Geeignet für mehrere Spieldurchgänge
Wer mehrere Durchgänge erwägt, wird durch die unterschiedlichen Kampagnen-Pfade dazu ermutigt. An bestimmten Stellen könnt ihr zwischen bis zu drei Abzweigungen wählen, wobei ihr die Schlacht dann mit einem anderen Kommandanten oder einer Kommandantin anführt. Da Andy, Max und Tami verschiedene Fähigkeiten besitzen und sich zum Beispiel auf Infanterie oder Panzer fokussieren, legen diese Missionen dann einen anderen Fokus. Die Wahl hat aber auch einen Einfluss auf den weiteren Spielverlauf, nimmt euch aber nicht so viel vom Spiel vorweg, dass ihr euch dazu genötigt fühlt, das Spiel mehrfach spielen zu müssen. Wer jede Mission mit der besten Bewertung abschließen möchte, wird aber ohnehin nicht drumherum kommen, die Missionen mehrfach zu spielen.

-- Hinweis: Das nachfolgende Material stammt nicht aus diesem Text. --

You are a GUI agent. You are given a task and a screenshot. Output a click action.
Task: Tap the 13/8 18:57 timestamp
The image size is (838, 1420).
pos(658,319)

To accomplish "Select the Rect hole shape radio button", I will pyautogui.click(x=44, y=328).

Kaum Unterschiede zwischen Teil 1 und 2
Da zwischen den Originalspielen nur wenig Zeit lag, sind die Unterschiede zwischen „Advance Wars“ und „Advance Wars 2: Black Hole Rising“ gering. In Fankreisen wird der zweite Teil häufig als fordernder erfunden, dafür die Kampagne aus dem Erstling bevorzugt. Der zweite Teil besitzt außerdem eine neue Einheit. Darüber hinaus sind die Spiele aber quasi identisch, weshalb sie in „Advance Wars 1+2: Re-Boot Camp“ auch weitestgehend zusammengefasst wurden.

Pixeloptik war gestern
Während die Originalspiele noch vom „Fire Emblem“-Studio Intelligent Systems stammten, tat Nintendo sich für das vorliegende Remake mit „WayForward“ zusammen. Das Entwicklerstudio hinter Spielen wie „Shantae“ hat den Spielen einen neuen Anstrich versehen, ist bei den Spielen selbst aber sehr originaltreu geblieben.

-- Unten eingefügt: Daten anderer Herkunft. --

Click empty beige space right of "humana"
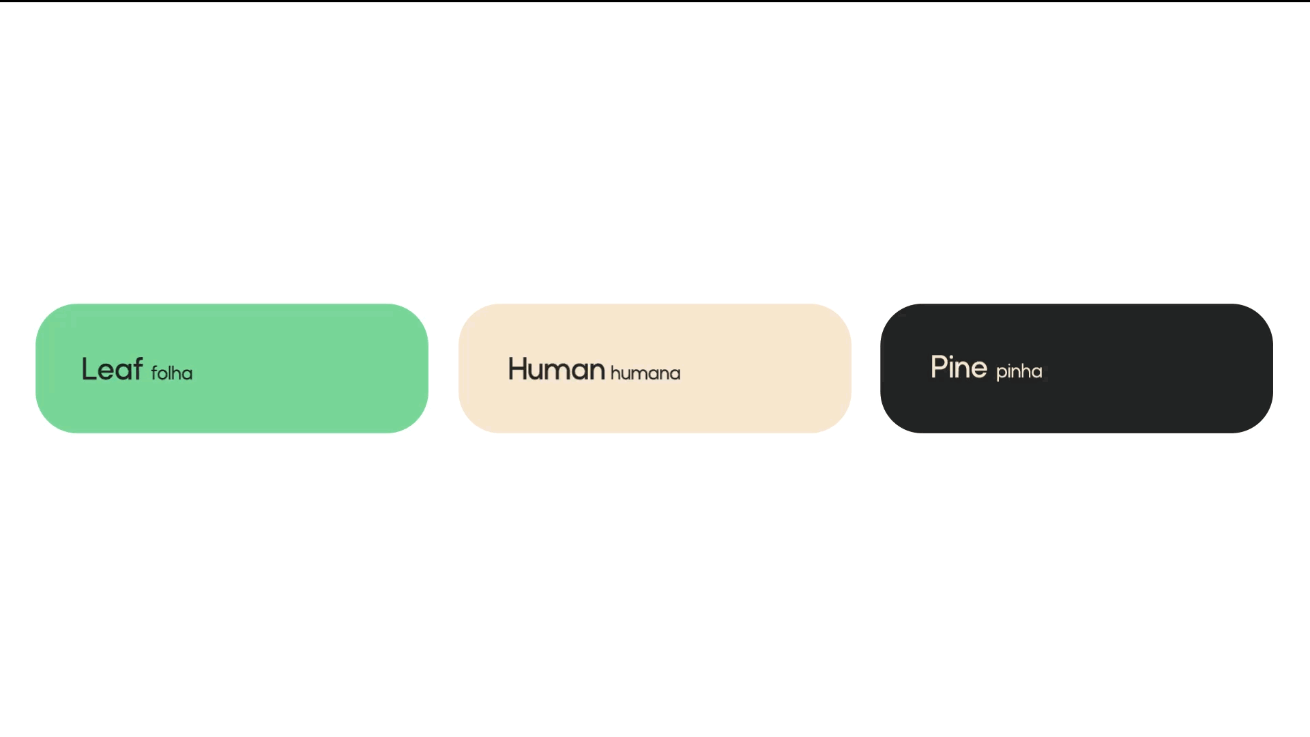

Statt Pixeloptik, setzt „Advance Wars 1+2: Re-Boot Camp“ auf zeitgemäße 3D-Optik. Trotz dieser Modernisierung, wurde der Charme der Originalspiele beibehalten. Die Handschrift von WayForward erkennt man stattdessen an der Gestaltung der Charaktere. Die Hauptfiguren Andy, Max und Tami treten zwar ausschließlich in Dialogen in Erscheinung, wurden aber wie alle anderen Kommandanten und Kommandantinnen neu gezeichnet. Der Zeichenstil und die Animationen lassen sich eindeutig WayForward zuordnen und fügen sich gelungen in die Gesamtoptik ein. Ein kleines Highlight ist die deutschen Vertonung. Zwar gibt es keine vollständige Sprachausgabe für die gesamten Dialoge, aber immer wieder kleinere Versatzstücke, die den Figuren mehr Leben und Charakter einhauchen.
Online pfui, lokal hui
Abseits der Kampagne beider Spiele, enthält „Advance Wars 1+2: Re-Boot Camp“ noch weitere Spielmodi, die für zahlreiche weitere Stunden Unterhaltung sorgen dürften. Der übergreifende Leveleditor ermöglicht es euch zum Beispiel eigene Schlachtfelder zu gestalten. Über das Kampfszenario könnt ihr dank der Platzierung von Truppen, Gebäuden und Terrain selbst entscheiden. Erstellte Karten könnten lokal oder online geteilt werden, allerdings nur mit Freunden und nicht global wie zum Beispiel in „Super Mario Maker“. Selbiges trifft auf den Online-Modus zu, in dem ihr nur gegen Freunde und keine zufälligen Gegner antreten könnt. Das schmälert den Onlinemodus ungemein.
Besser macht es der Gegeneinander-Modus, in dem man wahlweise an einer Konsole oder lokal mit mehreren Konsolen in Mehrspieler-Schlachten bis zu vier Spielern gegeneinander antreten kann. Da beim Zusammenspielen mit mehreren Konsolen jeder das Spiel benötigt, ist der Mehrspielermodus an einer Konsole die vermutlich beste Wahl. Abgerundet wird der Spielinhalt durch Hachis Shop, in dem ihr im Hauptspiel gesammelte Münzen gegen vorgefertigte Karten, spielbare Kommandos und sammelbare Musikstücke eintauschen könnt.